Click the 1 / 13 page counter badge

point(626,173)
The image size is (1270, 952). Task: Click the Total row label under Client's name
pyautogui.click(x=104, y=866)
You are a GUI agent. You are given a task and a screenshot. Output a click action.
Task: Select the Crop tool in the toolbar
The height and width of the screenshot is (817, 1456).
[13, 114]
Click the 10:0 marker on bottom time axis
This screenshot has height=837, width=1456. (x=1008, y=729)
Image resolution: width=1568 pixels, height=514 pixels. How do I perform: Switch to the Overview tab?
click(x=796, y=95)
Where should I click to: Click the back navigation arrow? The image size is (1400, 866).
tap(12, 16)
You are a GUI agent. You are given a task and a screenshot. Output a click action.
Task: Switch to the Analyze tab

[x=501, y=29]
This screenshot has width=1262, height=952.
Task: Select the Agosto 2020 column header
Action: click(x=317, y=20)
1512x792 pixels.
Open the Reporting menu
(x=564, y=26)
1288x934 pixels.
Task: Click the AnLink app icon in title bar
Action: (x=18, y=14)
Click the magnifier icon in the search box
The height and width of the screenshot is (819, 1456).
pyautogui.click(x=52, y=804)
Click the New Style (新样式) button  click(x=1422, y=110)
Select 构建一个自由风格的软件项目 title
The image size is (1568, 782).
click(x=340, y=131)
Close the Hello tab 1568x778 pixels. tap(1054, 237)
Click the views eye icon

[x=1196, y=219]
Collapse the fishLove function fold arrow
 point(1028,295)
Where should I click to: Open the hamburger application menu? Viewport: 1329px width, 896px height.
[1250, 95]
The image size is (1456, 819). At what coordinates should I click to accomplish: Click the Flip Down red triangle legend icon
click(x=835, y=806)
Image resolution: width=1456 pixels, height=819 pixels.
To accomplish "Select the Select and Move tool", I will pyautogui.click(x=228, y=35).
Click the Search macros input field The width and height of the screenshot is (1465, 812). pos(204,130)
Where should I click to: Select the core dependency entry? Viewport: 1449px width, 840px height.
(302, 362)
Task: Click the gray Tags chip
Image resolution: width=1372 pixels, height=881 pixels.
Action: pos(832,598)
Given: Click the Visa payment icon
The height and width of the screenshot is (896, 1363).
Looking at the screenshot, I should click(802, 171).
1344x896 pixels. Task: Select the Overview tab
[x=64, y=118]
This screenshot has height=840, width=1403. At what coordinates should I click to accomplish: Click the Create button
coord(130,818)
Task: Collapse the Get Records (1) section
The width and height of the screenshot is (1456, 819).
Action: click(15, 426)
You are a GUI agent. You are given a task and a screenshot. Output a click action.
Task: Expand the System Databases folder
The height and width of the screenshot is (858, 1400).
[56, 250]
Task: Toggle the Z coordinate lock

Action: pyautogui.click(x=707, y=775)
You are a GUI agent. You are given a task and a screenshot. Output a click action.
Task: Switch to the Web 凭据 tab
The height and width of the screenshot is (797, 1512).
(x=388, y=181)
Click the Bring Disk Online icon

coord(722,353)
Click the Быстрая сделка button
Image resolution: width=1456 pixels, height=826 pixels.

★ ★ ★ ★ ★ ★ ★

Task to complete :: Every record must appear in the answer exactly as written.

Answer for this exercise ::
Click the 1 / 13 page counter badge

point(626,173)
The image size is (1270, 952). Task: Click the Total row label under Client's name
pyautogui.click(x=104, y=866)
You are a GUI agent. You are given a task and a screenshot. Output a click action.
Task: Select the Crop tool in the toolbar
The height and width of the screenshot is (817, 1456).
[13, 114]
Click the 10:0 marker on bottom time axis
This screenshot has height=837, width=1456. (x=1008, y=729)
Image resolution: width=1568 pixels, height=514 pixels. How do I perform: Switch to the Overview tab?
click(x=796, y=95)
Where should I click to: Click the back navigation arrow? The image size is (1400, 866).
tap(12, 16)
You are a GUI agent. You are given a task and a screenshot. Output a click action.
Task: Switch to the Analyze tab

[x=501, y=29]
This screenshot has width=1262, height=952.
Task: Select the Agosto 2020 column header
Action: click(x=317, y=20)
1512x792 pixels.
Open the Reporting menu
(x=564, y=26)
1288x934 pixels.
Task: Click the AnLink app icon in title bar
Action: (x=18, y=14)
Click the magnifier icon in the search box
The height and width of the screenshot is (819, 1456).
pyautogui.click(x=52, y=804)
Click the New Style (新样式) button  click(x=1422, y=110)
Select 构建一个自由风格的软件项目 title
The image size is (1568, 782).
click(x=340, y=131)
Close the Hello tab 1568x778 pixels. tap(1054, 237)
Click the views eye icon

[x=1196, y=219]
Collapse the fishLove function fold arrow
 point(1028,295)
Where should I click to: Open the hamburger application menu? Viewport: 1329px width, 896px height.
[1250, 95]
The image size is (1456, 819). At what coordinates should I click to accomplish: Click the Flip Down red triangle legend icon
click(x=835, y=806)
Image resolution: width=1456 pixels, height=819 pixels.
To accomplish "Select the Select and Move tool", I will pyautogui.click(x=228, y=35).
Click the Search macros input field The width and height of the screenshot is (1465, 812). pos(204,130)
Where should I click to: Select the core dependency entry? Viewport: 1449px width, 840px height.
(302, 362)
Task: Click the gray Tags chip
Image resolution: width=1372 pixels, height=881 pixels.
Action: pos(832,598)
Given: Click the Visa payment icon
The height and width of the screenshot is (896, 1363).
Looking at the screenshot, I should click(802, 171).
1344x896 pixels. Task: Select the Overview tab
[x=64, y=118]
This screenshot has height=840, width=1403. At what coordinates should I click to accomplish: Click the Create button
coord(130,818)
Task: Collapse the Get Records (1) section
The width and height of the screenshot is (1456, 819).
Action: click(15, 426)
You are a GUI agent. You are given a task and a screenshot. Output a click action.
Task: Expand the System Databases folder
The height and width of the screenshot is (858, 1400).
[56, 250]
Task: Toggle the Z coordinate lock

Action: pyautogui.click(x=707, y=775)
You are a GUI agent. You are given a task and a screenshot. Output a click action.
Task: Switch to the Web 凭据 tab
The height and width of the screenshot is (797, 1512).
(x=388, y=181)
Click the Bring Disk Online icon

coord(722,353)
Click the Быстрая сделка button
Image resolution: width=1456 pixels, height=826 pixels.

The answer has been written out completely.